Records to process:
.....
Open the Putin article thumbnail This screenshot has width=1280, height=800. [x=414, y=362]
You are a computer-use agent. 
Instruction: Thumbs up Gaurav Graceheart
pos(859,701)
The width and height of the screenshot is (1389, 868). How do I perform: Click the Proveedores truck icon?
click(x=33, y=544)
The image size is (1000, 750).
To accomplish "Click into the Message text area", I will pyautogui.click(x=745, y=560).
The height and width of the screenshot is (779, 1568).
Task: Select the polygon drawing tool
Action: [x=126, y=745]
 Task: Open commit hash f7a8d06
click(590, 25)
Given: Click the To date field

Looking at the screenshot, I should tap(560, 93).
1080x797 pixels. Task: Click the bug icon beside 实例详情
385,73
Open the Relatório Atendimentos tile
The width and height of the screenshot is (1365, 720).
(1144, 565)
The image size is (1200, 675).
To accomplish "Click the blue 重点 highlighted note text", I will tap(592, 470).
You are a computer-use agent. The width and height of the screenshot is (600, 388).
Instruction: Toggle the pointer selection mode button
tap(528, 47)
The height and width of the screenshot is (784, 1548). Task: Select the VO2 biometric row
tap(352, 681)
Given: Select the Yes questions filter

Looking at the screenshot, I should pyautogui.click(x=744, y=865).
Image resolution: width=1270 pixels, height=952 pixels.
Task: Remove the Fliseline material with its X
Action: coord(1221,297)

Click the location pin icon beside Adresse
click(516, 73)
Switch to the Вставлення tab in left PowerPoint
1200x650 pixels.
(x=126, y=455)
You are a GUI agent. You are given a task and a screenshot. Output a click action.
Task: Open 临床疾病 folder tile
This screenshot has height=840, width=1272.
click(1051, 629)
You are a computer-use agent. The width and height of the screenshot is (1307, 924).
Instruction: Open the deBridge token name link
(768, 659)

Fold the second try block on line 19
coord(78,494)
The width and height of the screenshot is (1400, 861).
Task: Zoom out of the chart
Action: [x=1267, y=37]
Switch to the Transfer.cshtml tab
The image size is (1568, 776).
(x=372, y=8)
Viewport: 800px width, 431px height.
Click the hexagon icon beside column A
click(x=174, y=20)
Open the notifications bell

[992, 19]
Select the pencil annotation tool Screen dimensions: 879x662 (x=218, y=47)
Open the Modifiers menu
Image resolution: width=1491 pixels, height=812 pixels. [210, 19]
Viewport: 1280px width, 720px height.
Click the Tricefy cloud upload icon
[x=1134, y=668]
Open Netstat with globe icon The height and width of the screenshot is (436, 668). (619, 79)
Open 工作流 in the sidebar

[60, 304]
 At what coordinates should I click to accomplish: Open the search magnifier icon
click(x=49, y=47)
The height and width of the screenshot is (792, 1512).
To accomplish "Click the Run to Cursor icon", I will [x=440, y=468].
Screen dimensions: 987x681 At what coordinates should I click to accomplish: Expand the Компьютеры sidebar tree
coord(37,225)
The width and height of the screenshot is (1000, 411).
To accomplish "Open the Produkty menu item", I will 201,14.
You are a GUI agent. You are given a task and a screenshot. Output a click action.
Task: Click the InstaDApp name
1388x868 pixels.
.....
What the task asks:
From the items above, pull out every line that contains the word "Switch" and copy each one unchanged.

Exercise answer:
Switch to the Вставлення tab in left PowerPoint
Switch to the Transfer.cshtml tab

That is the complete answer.